In mammalian skeletal muscle, Ca2+ release from the sarcoplasmic reticulum (SR) through the ryanodine receptor/Ca2+-release channel RyR1 can be enhanced by S-oxidation or S-nitrosylation of separate Cys residues, which are allosterically linked. S-Oxidation of RyR1 is coupled to muscle oxygen tension (pO(2)) through O-2-dependent production of hydrogen peroxide by SR-resident NADPH oxidase 4. In isolated SR (SR vesicles), an average of six to eight Cys thiols/RyR1 monomer are reversibly oxidized at high (21% O-2) versus low pO(2) (1% O-2), but their identity among the 100 Cys residues/RyR1 monomer is unknown.
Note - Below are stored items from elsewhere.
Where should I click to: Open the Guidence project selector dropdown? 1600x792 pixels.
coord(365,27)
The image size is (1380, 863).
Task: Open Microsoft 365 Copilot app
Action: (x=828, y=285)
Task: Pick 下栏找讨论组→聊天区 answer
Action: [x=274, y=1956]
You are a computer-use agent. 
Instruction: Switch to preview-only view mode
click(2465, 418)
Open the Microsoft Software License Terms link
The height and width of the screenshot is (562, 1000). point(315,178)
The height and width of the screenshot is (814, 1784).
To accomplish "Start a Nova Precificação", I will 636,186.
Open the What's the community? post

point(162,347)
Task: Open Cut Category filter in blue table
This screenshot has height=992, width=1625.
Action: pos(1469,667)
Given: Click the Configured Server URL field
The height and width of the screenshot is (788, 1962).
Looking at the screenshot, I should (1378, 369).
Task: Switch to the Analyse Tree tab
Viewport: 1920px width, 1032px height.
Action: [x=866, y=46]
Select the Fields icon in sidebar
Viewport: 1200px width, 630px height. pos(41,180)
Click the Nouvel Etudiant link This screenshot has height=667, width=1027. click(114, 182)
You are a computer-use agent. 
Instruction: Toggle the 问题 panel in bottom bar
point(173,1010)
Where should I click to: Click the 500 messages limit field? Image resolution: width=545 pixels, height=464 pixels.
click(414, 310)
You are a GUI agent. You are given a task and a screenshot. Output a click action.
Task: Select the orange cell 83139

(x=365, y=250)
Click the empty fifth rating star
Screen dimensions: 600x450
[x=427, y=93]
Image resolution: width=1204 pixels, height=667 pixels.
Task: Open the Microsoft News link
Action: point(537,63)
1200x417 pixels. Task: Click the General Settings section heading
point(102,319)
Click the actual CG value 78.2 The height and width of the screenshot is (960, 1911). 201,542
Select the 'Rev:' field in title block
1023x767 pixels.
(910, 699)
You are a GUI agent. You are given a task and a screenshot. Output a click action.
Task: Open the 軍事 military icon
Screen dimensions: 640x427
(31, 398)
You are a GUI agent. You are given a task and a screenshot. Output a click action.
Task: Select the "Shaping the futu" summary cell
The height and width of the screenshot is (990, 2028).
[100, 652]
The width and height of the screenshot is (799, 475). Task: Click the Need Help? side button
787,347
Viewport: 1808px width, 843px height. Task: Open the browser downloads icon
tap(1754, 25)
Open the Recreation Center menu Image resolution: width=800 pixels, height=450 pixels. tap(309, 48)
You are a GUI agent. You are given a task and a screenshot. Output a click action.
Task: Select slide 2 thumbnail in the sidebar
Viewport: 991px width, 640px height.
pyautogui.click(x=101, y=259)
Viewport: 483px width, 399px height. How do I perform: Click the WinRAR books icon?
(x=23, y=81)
Here we use isotope-coded affinity tag labeling and mass spectrometry (yielding 93% coverage of RyR1 Cys residues) to identify 13 Cys residues subject to pO(2)-coupled S-oxidation in SR vesicles. Eight additional Cys residues are oxidized at high versus low pO(2) only when NADPH levels are supplemented to enhance NADPH oxidase 4 activity. pO(2)-sensitive Cys residues were largely non-overlapping with those identified previously as hyperreactive by administration of exogenous reagents (three of 21) or as S-nitrosylated. Cys residues subject to pO(2)-coupled oxidation are distributed widely within the cytoplasmic domain of RyR1 in multiple functional domains implicated in RyR1 activity-regulating interactions with the L-type Ca2+ channel (dihydropyridine receptor) and FK506-binding protein 12 as well as in "hot spot" regions containing sites of mutation implicated in malignant hyperthermia and central core disease. pO(2)-coupled disulfide formation was identified, whereas neither S-glutathionylated nor sulfenamide-modified Cys residues were observed. Thus, physiological redox regulation of RyR1 by endogenously generated hydrogen peroxide is exerted through dynamic disulfide formation involving multiple Cys residues.